MAY 2008
A REVIEW OF
Knockemstiff
by Donald Ray Pollock
CENTRAL QUESTION: Is hell necessary if Knockemstiff exists?
Format: 224 pp., hardcover; Size: 5 ½" x 8 ¼"; Price: $22.95; Publisher: Doubleday; Editor: Gerry Howard; Book design: Michael Windsor; Typeface: Eidectic Neo; Author’s first job: Fifth hand on the #6 paper machine; Representative passage: “The last renters of the trailer had cut a hole in the floor for a toilet after the plumbing went bad. When we moved in, the landlord reluctantly fixed the busted pipes and Dee covered the hole with a piece of plywood that sagged and creaked whenever somebody stepped on it. On a warm day, the stench of strangers’ waste hung in the narrow rooms like the thick fog of failure.”
Knockemstiff, Ohio, is a real place. According to a website called ePodunk, “tradition says the town was named for the kick of its moonshine and the fighting ability of its toughs.” Donald Ray Pollock grew up there, and before obtaining an MFA from Ohio State University he worked for thirty years in a paper mill. Located near the intersection of Ohio, Kentucky, and West Virginia, Pollock’s Knockemstiff is a brutal and terrifying place. It’s a safe bet his hometown won’t be making him a parade grand marshall anytime soon.

The task ->
Rewrite the review between "Knockemstiff, Ohio, is" and "marshall anytime soon.", inclusive, and swap "paper mill" for "steel mill". Rely only on the review itself.

[Data listing]
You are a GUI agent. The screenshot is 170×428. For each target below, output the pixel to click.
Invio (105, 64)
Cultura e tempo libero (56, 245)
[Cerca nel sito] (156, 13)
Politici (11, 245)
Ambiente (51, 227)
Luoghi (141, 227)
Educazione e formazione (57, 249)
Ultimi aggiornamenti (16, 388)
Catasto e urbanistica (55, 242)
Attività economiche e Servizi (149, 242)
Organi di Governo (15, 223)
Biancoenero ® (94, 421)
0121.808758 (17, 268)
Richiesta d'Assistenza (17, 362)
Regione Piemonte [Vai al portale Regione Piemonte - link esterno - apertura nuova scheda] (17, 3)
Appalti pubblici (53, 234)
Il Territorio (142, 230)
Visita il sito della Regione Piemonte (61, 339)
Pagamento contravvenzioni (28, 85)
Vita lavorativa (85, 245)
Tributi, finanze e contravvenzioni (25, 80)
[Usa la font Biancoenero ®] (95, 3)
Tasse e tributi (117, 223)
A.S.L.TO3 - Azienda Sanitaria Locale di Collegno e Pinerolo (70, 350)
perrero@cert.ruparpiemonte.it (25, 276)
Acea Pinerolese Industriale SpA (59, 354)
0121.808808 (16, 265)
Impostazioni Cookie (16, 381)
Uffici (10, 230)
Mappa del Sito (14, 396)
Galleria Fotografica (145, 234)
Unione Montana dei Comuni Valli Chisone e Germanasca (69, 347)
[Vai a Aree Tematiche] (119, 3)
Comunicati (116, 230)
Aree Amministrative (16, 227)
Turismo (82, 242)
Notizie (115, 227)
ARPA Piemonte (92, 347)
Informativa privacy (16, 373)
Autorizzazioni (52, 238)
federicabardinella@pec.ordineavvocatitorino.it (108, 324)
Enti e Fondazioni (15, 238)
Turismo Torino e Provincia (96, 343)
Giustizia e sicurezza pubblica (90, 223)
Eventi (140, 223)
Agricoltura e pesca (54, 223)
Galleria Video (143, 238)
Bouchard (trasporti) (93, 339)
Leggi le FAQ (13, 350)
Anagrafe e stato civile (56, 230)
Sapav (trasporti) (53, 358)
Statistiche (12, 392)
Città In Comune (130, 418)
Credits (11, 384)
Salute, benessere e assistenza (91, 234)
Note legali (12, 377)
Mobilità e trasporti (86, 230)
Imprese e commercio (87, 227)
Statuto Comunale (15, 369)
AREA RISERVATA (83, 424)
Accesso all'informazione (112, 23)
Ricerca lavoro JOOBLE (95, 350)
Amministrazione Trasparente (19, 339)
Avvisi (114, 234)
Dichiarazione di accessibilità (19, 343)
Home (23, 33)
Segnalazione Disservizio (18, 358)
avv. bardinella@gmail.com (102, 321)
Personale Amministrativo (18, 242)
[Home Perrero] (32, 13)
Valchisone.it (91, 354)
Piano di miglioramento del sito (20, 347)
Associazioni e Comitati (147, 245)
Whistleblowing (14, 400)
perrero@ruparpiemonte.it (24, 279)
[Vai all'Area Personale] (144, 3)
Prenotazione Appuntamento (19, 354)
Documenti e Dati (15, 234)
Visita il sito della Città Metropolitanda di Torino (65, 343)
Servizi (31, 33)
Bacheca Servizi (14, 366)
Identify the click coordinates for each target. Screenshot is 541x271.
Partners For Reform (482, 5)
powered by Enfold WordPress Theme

The solution ->
Knockemstiff, Ohio, is a real place. According to a website called ePodunk, “tradition says the town was named for the kick of its moonshine and the fighting ability of its toughs.” Donald Ray Pollock grew up there, and before obtaining an MFA from Ohio State University he worked for thirty years in a steel mill. Located near the intersection of Ohio, Kentucky, and West Virginia, Pollock’s Knockemstiff is a brutal and terrifying place. It’s a safe bet his hometown won’t be making him a parade grand marshall anytime soon.